You are viewing a plain text version of this content. The canonical link for it is here.
Posted to user@hadoop.apache.org by Xuri Nagarin <se...@gmail.com> on 2013/10/08 19:52:08 UTC
Modifying Grep to read Sequence/Snappy files
Hi,
I am trying to get the Grep example bundled with CDH to read
Sequence/Snappy files.
By default, the program throws errors trying to read Sequence/Snappy files:
java.io.EOFException: Unexpected end of block in input stream
at
org.apache.hadoop.io.compress.BlockDecompressorStream.getCompressedData(BlockDecompressorStream.java:121)
at
org.apache.hadoop.io.compress.BlockDecompressorStream.decompress(BlockDecompressorStream.java:95)
at
org.apache.hadoop.io.compress.DecompressorStream.read(DecompressorStream.java:83)

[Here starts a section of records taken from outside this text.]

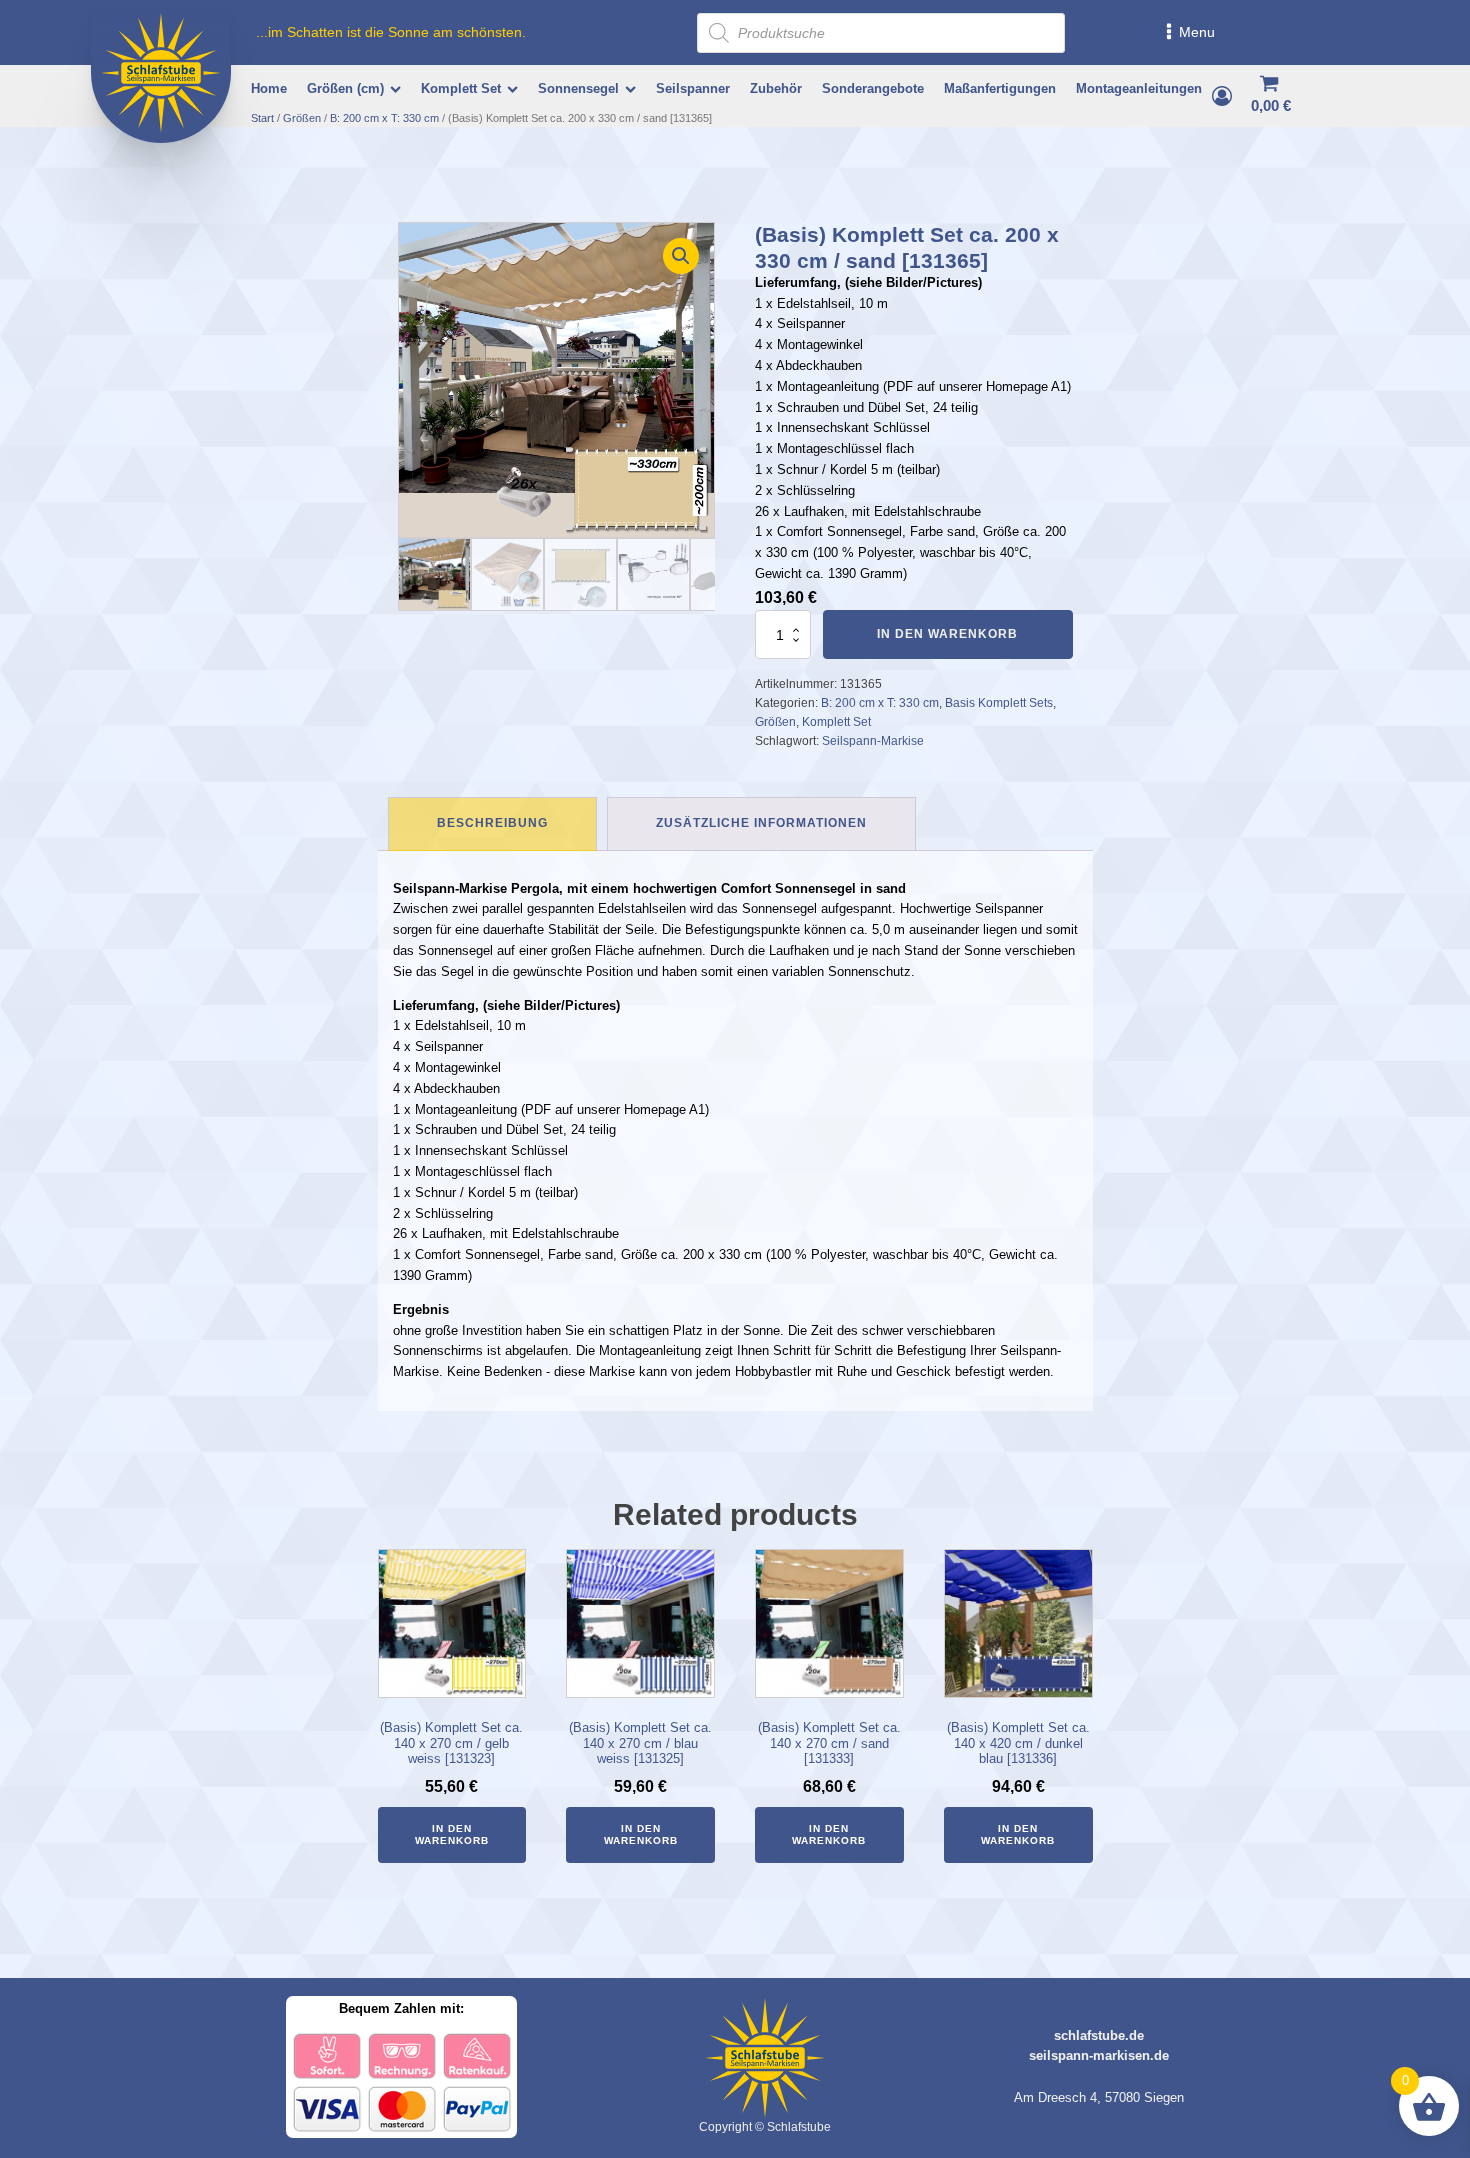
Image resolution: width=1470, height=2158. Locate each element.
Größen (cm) (345, 88)
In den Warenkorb (947, 634)
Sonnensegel (578, 88)
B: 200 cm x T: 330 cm (384, 118)
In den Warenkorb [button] (452, 1834)
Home (269, 88)
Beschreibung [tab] (492, 823)
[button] (681, 256)
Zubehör (776, 88)
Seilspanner (693, 88)
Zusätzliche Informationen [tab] (761, 823)
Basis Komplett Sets (999, 703)
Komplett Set (461, 88)
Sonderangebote (873, 88)
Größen (302, 118)
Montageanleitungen (1139, 88)
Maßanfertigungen (1000, 88)
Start (262, 118)
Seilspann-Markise (873, 741)
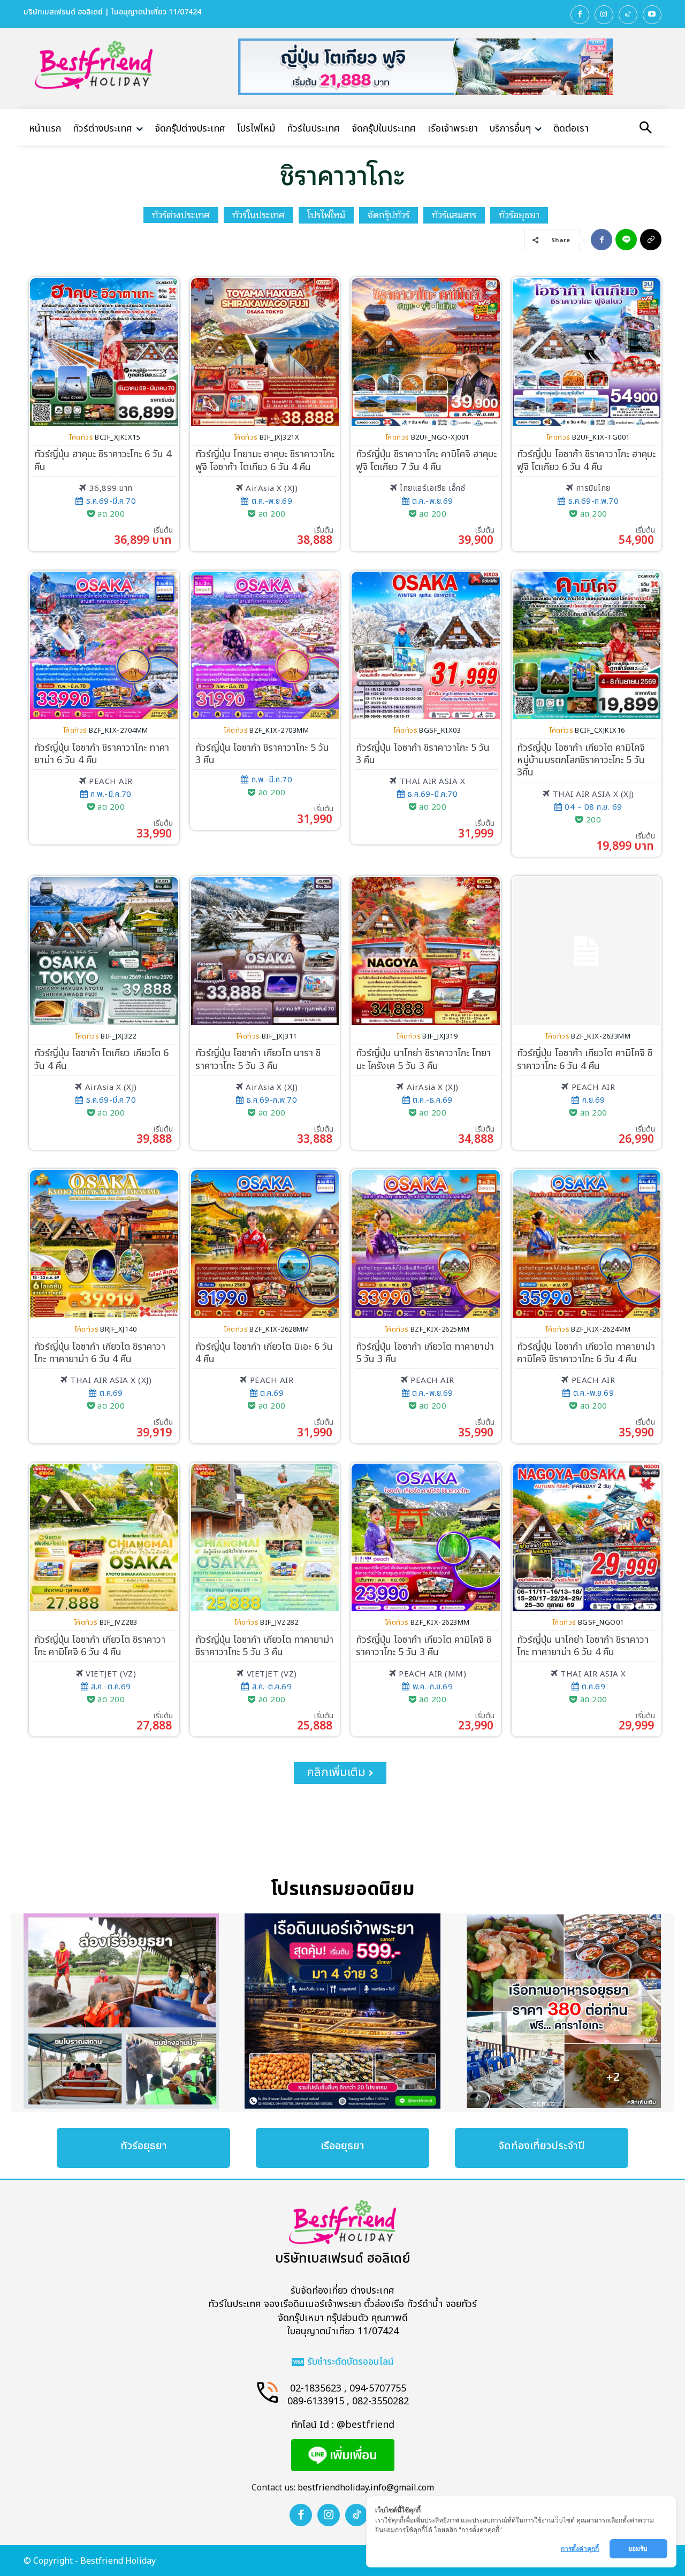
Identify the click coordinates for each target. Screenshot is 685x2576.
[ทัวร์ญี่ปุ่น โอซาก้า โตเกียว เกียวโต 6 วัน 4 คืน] (104, 951)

at java.io.InputStream.read(InputStream.java:82)
So I edited the code to read Sequence files.
Changed:
FileInputFormat.setInputPaths(grepJob, args[0]);
To:
FileInputFormat.setInputPaths(grepJob, args[0]);
grepJob.setInputFormatClass(SequenceFileAsTextInputFormat.class);
But I still get the same error.
1) Do I need to manually set the input compression codec? I thought the
SequenceFile reader automatically detects compression.
2) If I need to manually set compression, do I do it using the
"setInputFormatClass" or is it something I set in the "conf" object?
TIA,
Xuri